Convert the items into a JSON list of strings with one string per line and blank lines omitted. Begin at the line that contains "Follow the 全面搜索 link" and stop after the line that contains "Action: point(120,385)".

The records:
○ ○ ○
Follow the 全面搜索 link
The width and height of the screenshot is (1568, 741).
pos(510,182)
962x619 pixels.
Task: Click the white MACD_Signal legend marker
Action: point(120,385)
○ ○ ○
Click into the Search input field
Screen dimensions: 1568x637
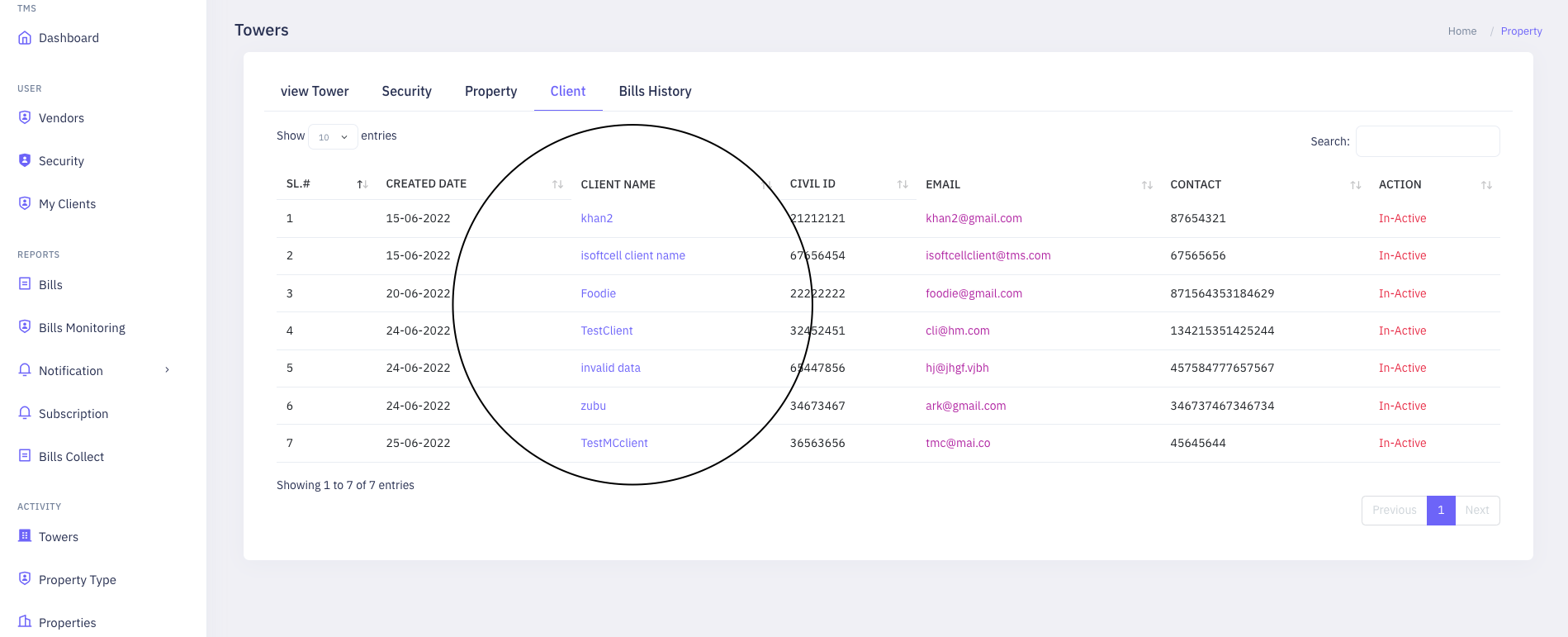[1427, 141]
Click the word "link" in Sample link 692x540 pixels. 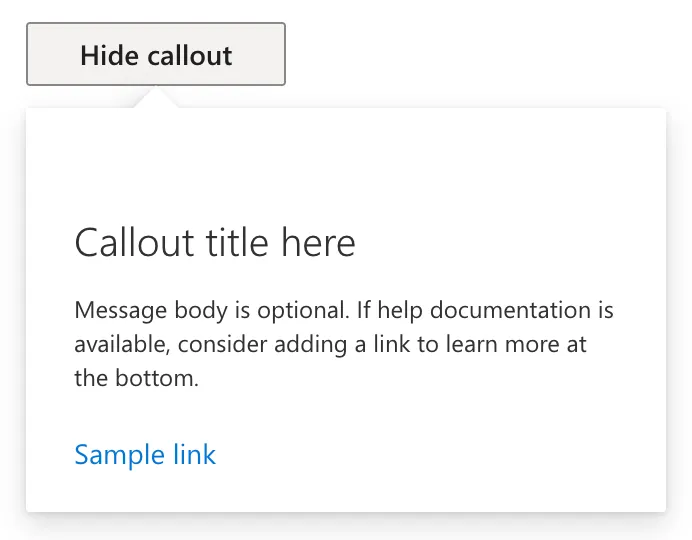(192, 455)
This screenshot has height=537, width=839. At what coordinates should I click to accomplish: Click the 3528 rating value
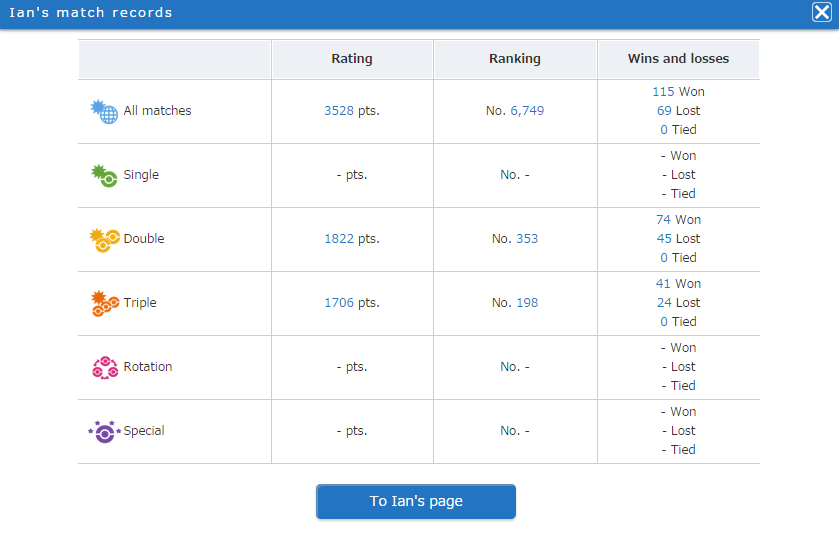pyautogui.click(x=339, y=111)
○ ○ ○
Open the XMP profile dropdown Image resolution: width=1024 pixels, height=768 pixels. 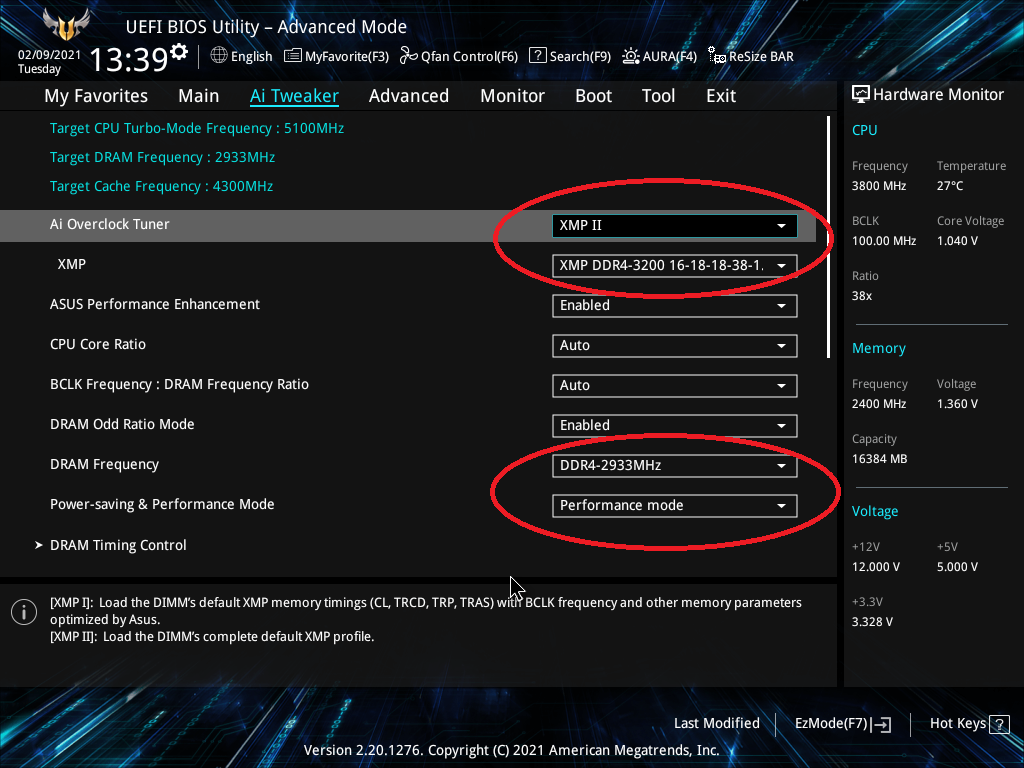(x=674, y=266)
○ ○ ○
Full solution:
[
  "Follow the 全面搜索 link",
  "The width and height of the screenshot is (1568, 741).",
  "pos(510,182)",
  "962x619 pixels.",
  "Task: Click the white MACD_Signal legend marker",
  "Action: point(120,385)"
]